Berkaca pada Sidang Umum ke XXXVIII FTI saya coba mengutip salah satu produk legislasi terbaik menurut saya. Produk legislasi atau peraturan terbaik yang saya temui adalah pemerataan dana Triwulan ke seluruh Himpunan Mahasiswa Jurusan (HMJ) yang ada di FTI. Peraturan ini saya rasa sangat luar biasa, berangkat dari keresahan HMJ tentang dana kegiatan yang menumpuk di Lembaga Eksekutif Mahasiswa (LEM) dan HMJ tidak leluasa mengatur keuangan sendiri. Dari keresahan itu muncullah peraturan yang mencoba menyamaratakan hak dari tiap-tiap HMJ. Dan saya di sini berani klaim bahwa produk legislasi tersebut adalah dorongan dari teman-teman HMJ sendiri bahkan diperjuangkan oleh teman-teman HMJ. Bukan dari legislator. 

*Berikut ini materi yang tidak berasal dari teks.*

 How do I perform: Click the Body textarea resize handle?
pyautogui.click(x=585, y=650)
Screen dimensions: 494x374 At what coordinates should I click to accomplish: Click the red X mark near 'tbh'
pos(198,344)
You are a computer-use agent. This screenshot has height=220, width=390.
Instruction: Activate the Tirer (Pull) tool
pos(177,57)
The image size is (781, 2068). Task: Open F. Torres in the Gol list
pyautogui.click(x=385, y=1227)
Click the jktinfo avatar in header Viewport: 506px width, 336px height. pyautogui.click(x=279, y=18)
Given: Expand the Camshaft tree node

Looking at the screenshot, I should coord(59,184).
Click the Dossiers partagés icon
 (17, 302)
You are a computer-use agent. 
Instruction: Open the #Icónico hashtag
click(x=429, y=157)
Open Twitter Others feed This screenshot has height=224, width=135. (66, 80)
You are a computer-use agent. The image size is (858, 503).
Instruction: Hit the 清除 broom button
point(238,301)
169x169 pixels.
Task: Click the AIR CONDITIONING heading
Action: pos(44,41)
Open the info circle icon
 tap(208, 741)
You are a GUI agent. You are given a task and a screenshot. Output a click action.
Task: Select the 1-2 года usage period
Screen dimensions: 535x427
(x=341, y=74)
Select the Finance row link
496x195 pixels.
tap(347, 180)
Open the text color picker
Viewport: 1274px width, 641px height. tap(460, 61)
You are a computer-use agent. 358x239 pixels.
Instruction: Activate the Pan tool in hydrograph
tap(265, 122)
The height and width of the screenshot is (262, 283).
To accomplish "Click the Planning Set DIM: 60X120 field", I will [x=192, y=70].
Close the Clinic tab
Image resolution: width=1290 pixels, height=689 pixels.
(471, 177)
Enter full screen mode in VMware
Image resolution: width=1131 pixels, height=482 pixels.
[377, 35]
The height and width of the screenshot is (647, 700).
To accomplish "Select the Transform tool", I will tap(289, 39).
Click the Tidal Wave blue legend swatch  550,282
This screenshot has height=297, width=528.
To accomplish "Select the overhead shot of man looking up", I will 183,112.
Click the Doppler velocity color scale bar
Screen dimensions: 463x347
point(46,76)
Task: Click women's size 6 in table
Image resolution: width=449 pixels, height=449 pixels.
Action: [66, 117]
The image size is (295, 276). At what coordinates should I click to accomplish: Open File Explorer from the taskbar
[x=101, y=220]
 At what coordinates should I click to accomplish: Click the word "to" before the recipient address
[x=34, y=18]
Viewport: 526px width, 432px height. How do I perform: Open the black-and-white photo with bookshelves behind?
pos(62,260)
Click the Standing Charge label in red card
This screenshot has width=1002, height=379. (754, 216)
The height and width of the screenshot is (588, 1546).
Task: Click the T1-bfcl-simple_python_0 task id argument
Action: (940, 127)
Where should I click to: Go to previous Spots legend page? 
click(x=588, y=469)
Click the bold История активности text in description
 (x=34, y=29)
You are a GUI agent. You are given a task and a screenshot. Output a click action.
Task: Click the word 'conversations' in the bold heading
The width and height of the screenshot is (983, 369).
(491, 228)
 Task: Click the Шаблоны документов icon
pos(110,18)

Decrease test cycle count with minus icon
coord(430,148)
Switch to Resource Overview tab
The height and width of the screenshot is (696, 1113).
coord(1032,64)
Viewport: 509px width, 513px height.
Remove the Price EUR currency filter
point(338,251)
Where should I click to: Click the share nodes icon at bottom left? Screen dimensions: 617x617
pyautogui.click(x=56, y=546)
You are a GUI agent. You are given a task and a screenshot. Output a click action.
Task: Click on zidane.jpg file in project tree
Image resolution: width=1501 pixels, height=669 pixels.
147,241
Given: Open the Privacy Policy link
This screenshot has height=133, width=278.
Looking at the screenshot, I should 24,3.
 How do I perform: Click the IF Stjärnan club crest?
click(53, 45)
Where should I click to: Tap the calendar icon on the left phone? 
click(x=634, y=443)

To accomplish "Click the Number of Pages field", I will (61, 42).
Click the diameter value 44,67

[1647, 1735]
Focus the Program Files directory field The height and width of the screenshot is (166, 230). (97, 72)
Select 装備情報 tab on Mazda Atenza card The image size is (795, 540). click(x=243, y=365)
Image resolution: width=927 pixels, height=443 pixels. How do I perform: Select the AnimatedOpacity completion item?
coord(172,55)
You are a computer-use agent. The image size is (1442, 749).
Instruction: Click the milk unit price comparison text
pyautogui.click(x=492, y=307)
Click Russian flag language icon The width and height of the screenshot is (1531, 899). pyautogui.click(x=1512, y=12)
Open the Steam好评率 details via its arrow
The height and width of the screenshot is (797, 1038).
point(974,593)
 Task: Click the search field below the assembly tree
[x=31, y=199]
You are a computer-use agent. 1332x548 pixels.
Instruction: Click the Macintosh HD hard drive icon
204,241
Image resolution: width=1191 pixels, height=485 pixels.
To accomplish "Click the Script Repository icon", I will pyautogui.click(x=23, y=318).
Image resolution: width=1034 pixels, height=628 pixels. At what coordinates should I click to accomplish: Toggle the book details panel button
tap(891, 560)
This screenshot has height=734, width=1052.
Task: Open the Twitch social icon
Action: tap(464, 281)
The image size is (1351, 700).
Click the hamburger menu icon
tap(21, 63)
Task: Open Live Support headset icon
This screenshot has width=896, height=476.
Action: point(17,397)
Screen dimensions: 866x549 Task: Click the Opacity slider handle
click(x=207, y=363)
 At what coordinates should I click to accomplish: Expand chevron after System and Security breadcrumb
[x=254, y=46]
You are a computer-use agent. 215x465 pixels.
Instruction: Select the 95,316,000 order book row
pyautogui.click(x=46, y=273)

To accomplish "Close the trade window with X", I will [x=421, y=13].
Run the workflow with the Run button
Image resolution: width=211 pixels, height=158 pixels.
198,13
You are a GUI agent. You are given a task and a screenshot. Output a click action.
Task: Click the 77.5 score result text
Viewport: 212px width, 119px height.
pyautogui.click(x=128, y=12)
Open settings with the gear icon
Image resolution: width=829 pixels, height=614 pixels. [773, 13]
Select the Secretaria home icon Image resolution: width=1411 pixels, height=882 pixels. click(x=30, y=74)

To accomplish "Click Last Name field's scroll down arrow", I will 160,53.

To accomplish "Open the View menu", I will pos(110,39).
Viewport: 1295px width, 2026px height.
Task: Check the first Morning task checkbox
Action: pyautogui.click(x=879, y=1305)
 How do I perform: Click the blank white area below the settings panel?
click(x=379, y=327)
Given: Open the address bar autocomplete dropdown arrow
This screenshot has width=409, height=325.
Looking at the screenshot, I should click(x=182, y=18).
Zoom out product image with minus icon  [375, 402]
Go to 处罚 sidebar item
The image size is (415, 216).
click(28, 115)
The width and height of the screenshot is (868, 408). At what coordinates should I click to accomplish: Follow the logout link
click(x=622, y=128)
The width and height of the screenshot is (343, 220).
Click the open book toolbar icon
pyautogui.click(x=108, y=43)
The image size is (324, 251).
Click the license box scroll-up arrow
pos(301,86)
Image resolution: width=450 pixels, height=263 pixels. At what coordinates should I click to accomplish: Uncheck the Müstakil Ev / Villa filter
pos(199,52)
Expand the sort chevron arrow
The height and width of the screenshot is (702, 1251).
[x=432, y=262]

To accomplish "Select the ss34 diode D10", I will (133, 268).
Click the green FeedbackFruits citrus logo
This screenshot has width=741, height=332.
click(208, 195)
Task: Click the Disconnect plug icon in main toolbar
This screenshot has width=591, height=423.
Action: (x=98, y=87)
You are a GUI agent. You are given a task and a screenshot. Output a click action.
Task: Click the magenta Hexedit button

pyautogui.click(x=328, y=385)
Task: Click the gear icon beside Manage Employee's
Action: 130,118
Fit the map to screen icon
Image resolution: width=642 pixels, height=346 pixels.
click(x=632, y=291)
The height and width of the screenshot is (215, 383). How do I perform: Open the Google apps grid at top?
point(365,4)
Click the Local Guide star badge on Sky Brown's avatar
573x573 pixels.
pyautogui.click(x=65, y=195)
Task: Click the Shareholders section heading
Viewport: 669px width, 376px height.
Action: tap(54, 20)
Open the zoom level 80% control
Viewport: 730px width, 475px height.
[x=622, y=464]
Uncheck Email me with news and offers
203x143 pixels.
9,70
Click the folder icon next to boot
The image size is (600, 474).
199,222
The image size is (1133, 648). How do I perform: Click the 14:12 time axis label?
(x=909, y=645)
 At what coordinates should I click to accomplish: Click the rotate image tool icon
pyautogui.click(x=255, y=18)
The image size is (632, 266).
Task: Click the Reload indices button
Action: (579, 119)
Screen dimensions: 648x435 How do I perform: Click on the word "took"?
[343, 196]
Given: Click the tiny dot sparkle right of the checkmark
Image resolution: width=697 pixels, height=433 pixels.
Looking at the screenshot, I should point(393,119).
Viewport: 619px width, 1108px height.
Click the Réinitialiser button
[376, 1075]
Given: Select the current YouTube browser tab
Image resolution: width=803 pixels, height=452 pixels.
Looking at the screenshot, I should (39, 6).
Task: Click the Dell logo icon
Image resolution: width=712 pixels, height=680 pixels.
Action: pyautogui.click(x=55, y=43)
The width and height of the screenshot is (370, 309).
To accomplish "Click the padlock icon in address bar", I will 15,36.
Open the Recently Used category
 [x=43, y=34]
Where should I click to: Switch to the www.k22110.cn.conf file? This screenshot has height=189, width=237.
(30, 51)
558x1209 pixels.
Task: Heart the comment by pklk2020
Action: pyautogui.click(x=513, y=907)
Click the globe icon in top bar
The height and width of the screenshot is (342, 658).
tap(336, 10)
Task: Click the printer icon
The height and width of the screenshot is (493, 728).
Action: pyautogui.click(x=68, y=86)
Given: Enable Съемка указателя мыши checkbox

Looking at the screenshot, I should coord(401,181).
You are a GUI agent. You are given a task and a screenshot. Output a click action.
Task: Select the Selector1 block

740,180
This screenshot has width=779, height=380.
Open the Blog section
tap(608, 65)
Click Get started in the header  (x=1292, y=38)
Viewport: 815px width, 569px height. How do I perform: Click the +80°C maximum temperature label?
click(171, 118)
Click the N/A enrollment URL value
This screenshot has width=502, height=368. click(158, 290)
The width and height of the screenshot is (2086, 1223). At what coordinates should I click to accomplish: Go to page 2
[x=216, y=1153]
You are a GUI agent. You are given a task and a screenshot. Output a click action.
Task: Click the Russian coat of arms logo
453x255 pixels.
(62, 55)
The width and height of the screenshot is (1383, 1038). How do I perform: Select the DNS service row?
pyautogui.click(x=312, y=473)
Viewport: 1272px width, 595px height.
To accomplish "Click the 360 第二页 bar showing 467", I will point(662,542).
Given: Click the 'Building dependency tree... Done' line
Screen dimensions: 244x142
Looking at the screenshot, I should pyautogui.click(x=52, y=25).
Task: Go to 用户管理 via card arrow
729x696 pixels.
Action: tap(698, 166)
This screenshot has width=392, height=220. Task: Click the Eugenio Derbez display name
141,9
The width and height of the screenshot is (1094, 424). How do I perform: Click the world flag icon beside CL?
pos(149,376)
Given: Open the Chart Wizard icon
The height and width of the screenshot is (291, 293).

Hal-hal seperti itulah yang sebenarnya ingin saya lihat dari calon-calon legislator. Membaca permasalahan dan menyolusikan dengan legislasi. Apa yang ingin diubah kembali lagi pada ketetapan Sidang Umum. Peranan dalam menawarkan solusi legislasi dalam hal ini yang sangat saya tunggu-tunggu. Sepeka apakah teman-teman dalam melihat masalah yang dapat disolusikan dalam peraturan ataupun perubahan peraturan? 

Mungkin kita sudah melihat jelas apa yang menjadi masalah dalam peraturan periode ini. Apa yang menjadi keresahan mahasiswa dalam menjalankan kegiatan dan perannya? Hal ini tentu adalah imbas dari peraturan yang ditetapkan di sidang umum. Saya hanya menunggu sampai mana perubahan dapat dilakukan. Legislator jangan berbicara teknis. Tugasmu serta produkmu adalah peraturan dan kebijakan, kalau masih berbicara bakal bikin hal ini, hal itu dan hal yang sangat-sangat umum mungkin coba diingat lagi peranmu! 

Penulis adalah Mahasiswa Teknik Informatika 2015 dan Ketua Himpunan Mahasiswa Teknik Informatika periode 2017/2018.